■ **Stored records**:
--- START ---

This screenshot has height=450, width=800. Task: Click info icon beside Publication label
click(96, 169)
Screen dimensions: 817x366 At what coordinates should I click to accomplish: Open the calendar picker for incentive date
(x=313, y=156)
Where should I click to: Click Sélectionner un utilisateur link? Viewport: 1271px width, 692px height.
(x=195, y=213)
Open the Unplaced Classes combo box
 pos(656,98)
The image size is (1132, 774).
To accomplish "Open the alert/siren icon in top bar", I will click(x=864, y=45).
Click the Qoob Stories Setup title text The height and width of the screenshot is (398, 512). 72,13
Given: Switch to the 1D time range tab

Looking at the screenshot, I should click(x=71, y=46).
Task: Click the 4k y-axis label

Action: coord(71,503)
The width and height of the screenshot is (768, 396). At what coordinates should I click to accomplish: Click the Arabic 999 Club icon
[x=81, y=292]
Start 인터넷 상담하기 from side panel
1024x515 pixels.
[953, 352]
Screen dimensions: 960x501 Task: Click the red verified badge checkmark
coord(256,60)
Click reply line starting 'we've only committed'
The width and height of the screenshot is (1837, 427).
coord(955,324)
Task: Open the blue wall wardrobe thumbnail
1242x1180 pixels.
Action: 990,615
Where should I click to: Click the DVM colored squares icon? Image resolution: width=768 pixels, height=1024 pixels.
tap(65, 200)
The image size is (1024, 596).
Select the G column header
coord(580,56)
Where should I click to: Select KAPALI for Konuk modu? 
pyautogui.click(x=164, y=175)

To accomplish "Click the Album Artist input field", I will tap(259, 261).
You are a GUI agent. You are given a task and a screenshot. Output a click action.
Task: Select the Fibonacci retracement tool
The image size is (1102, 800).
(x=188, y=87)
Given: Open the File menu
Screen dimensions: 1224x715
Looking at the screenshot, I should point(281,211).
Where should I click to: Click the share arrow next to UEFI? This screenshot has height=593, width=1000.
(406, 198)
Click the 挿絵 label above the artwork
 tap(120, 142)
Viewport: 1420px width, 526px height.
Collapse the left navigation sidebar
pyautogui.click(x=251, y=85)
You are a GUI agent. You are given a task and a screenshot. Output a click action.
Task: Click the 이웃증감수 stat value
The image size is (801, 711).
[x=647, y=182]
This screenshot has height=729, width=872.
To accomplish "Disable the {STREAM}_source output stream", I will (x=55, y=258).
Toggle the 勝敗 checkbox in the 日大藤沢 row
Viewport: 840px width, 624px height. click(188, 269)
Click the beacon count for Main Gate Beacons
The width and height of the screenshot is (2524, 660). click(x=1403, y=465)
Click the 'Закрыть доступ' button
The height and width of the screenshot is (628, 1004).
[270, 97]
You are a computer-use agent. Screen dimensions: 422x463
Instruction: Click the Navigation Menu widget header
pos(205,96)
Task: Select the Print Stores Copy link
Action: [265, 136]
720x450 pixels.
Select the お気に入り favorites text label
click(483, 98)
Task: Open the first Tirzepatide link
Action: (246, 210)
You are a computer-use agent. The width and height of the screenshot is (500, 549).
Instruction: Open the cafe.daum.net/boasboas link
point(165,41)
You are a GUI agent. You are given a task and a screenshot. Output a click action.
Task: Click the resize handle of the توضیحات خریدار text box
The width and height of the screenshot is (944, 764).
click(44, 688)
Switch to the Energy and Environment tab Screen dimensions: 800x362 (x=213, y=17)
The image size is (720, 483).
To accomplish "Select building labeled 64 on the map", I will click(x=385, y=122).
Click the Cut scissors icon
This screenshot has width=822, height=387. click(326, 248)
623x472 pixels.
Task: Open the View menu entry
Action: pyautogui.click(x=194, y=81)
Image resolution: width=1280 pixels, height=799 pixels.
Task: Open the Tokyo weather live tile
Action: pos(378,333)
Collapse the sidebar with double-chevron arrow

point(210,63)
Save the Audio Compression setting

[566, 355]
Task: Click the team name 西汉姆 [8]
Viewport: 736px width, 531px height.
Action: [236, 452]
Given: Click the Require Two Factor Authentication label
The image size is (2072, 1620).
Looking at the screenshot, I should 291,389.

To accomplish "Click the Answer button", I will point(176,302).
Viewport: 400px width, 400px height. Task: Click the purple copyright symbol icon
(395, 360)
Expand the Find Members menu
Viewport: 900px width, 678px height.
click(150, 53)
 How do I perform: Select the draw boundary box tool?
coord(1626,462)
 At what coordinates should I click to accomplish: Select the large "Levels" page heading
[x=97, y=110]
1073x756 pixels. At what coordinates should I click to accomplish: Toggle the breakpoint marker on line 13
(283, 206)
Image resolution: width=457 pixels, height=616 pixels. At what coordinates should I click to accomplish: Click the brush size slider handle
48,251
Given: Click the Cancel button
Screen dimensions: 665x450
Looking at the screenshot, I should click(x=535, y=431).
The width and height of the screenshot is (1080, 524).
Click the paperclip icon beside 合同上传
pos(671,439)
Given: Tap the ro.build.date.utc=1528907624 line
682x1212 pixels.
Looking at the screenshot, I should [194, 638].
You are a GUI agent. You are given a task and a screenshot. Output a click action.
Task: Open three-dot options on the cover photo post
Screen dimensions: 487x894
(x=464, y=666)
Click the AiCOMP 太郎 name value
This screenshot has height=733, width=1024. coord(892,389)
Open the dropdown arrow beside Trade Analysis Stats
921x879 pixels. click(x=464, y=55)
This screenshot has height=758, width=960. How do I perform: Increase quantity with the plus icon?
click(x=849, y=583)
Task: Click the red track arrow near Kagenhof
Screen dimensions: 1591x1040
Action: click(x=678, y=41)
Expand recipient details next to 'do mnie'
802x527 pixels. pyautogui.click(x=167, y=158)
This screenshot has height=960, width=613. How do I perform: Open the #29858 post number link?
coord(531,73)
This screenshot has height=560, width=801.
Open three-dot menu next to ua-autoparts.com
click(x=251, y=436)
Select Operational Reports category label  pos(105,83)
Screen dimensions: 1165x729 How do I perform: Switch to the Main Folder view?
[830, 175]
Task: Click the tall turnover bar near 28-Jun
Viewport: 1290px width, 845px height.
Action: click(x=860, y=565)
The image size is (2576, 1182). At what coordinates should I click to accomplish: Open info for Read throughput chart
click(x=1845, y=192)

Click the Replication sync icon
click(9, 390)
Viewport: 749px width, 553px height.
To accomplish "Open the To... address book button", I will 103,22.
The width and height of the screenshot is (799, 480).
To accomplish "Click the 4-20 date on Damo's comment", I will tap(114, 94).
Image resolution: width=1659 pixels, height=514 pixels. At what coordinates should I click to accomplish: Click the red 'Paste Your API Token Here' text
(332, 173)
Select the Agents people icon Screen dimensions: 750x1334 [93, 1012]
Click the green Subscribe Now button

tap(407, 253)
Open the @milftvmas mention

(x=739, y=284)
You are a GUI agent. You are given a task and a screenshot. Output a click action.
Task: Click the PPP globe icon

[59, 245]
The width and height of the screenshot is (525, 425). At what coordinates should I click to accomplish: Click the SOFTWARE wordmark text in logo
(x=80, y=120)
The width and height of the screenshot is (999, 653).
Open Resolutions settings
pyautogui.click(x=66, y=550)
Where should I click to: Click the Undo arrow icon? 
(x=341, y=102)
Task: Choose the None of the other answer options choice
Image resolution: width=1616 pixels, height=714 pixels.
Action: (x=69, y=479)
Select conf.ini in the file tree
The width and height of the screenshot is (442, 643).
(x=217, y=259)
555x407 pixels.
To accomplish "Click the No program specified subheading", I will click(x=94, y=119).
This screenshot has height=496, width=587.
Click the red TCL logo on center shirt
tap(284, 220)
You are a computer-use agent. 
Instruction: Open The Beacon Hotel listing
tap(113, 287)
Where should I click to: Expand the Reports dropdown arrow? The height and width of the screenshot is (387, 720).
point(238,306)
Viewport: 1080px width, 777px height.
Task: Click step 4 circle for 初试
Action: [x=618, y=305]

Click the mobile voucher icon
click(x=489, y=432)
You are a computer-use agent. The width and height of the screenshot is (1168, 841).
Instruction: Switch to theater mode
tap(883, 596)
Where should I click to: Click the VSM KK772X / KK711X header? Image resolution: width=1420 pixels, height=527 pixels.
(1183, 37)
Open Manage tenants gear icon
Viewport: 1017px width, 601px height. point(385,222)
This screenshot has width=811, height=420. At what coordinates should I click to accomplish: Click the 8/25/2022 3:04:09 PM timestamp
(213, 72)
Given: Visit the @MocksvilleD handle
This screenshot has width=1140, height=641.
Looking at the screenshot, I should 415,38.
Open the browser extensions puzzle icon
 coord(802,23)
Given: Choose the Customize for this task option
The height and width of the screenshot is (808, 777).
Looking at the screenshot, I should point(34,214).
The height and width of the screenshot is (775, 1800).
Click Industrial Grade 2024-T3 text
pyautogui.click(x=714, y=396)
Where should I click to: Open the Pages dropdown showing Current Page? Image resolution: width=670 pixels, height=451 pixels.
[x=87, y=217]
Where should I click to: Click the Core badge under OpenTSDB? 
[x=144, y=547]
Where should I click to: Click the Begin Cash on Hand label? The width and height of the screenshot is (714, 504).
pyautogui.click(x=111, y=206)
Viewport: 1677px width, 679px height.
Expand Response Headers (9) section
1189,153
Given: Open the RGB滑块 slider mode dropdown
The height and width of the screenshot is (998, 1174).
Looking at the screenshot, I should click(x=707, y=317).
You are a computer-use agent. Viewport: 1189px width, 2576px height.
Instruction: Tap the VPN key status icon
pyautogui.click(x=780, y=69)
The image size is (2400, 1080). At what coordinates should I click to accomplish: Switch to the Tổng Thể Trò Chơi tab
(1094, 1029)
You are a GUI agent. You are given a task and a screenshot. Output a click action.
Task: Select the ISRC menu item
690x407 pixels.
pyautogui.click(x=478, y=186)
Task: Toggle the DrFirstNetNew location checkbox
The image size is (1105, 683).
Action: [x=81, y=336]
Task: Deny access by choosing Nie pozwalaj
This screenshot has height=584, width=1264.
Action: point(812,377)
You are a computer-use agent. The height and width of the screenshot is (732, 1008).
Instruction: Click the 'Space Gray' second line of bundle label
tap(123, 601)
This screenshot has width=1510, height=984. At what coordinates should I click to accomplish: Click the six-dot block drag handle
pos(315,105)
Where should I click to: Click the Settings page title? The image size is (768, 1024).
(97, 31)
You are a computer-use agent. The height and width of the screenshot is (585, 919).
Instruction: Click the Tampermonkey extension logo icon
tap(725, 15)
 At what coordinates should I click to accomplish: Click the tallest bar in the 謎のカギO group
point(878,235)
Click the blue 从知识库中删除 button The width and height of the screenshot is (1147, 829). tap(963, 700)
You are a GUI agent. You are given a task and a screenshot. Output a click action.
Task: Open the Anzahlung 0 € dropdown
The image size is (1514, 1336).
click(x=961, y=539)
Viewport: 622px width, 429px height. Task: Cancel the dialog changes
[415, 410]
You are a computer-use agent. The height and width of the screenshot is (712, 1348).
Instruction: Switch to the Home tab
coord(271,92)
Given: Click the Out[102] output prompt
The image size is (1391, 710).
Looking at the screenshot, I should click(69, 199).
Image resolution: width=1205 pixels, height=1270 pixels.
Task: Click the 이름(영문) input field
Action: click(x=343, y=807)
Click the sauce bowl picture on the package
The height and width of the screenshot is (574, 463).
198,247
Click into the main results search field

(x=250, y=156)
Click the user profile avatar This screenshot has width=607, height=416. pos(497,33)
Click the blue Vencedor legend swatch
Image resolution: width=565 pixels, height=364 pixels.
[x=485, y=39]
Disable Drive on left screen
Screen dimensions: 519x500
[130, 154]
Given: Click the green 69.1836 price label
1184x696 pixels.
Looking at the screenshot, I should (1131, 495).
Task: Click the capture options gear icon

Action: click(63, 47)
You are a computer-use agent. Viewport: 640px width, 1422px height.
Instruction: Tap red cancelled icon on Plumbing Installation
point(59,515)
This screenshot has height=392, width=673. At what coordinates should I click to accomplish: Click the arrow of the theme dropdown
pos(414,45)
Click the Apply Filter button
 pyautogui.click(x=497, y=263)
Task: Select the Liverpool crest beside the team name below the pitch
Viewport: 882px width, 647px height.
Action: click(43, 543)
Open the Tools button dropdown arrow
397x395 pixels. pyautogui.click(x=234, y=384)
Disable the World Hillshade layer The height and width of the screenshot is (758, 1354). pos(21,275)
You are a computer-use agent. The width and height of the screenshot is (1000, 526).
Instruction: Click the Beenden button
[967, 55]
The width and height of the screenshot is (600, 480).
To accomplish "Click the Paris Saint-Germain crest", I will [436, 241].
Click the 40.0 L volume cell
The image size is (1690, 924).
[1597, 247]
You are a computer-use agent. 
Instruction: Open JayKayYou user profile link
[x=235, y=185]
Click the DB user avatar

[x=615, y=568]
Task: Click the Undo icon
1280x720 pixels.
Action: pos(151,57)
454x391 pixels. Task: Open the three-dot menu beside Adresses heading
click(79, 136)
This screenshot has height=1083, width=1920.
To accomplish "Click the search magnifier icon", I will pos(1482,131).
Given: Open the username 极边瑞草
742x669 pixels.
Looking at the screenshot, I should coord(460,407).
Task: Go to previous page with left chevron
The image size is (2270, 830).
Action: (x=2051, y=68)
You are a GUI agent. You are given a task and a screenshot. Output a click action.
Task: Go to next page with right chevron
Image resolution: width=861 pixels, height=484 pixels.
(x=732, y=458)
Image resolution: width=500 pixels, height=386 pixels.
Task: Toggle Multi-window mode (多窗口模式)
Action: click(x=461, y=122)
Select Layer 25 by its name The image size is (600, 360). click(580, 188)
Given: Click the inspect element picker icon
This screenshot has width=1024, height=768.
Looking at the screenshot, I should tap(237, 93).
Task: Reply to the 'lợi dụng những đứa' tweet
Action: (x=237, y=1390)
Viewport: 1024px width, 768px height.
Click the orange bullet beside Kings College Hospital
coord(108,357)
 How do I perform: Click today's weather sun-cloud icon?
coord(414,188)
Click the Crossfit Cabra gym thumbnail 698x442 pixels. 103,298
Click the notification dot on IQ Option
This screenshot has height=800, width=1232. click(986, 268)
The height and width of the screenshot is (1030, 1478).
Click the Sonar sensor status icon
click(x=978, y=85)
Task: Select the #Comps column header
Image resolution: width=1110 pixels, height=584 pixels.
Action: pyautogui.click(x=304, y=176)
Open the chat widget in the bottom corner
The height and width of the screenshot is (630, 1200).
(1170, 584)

--- END ---

■ **Task requirements**: Please write out, exactly as they appear above, only the lines in the stretch from the line with "Task: Click the tall turnover bar near 28-Jun" through the line with "The width and height of the screenshot is (999, 653).".

■ **Output below**:
Task: Click the tall turnover bar near 28-Jun
Viewport: 1290px width, 845px height.
Action: click(x=860, y=565)
The image size is (2576, 1182). At what coordinates should I click to accomplish: Open info for Read throughput chart
click(x=1845, y=192)

Click the Replication sync icon
click(9, 390)
Viewport: 749px width, 553px height.
To accomplish "Open the To... address book button", I will 103,22.
The width and height of the screenshot is (799, 480).
To accomplish "Click the 4-20 date on Damo's comment", I will tap(114, 94).
Image resolution: width=1659 pixels, height=514 pixels. At what coordinates should I click to accomplish: Click the red 'Paste Your API Token Here' text
(332, 173)
Select the Agents people icon Screen dimensions: 750x1334 [93, 1012]
Click the green Subscribe Now button

tap(407, 253)
Open the @milftvmas mention

(x=739, y=284)
You are a GUI agent. You are given a task and a screenshot. Output a click action.
Task: Click the PPP globe icon

[59, 245]
The width and height of the screenshot is (525, 425). At what coordinates should I click to accomplish: Click the SOFTWARE wordmark text in logo
(x=80, y=120)
The width and height of the screenshot is (999, 653).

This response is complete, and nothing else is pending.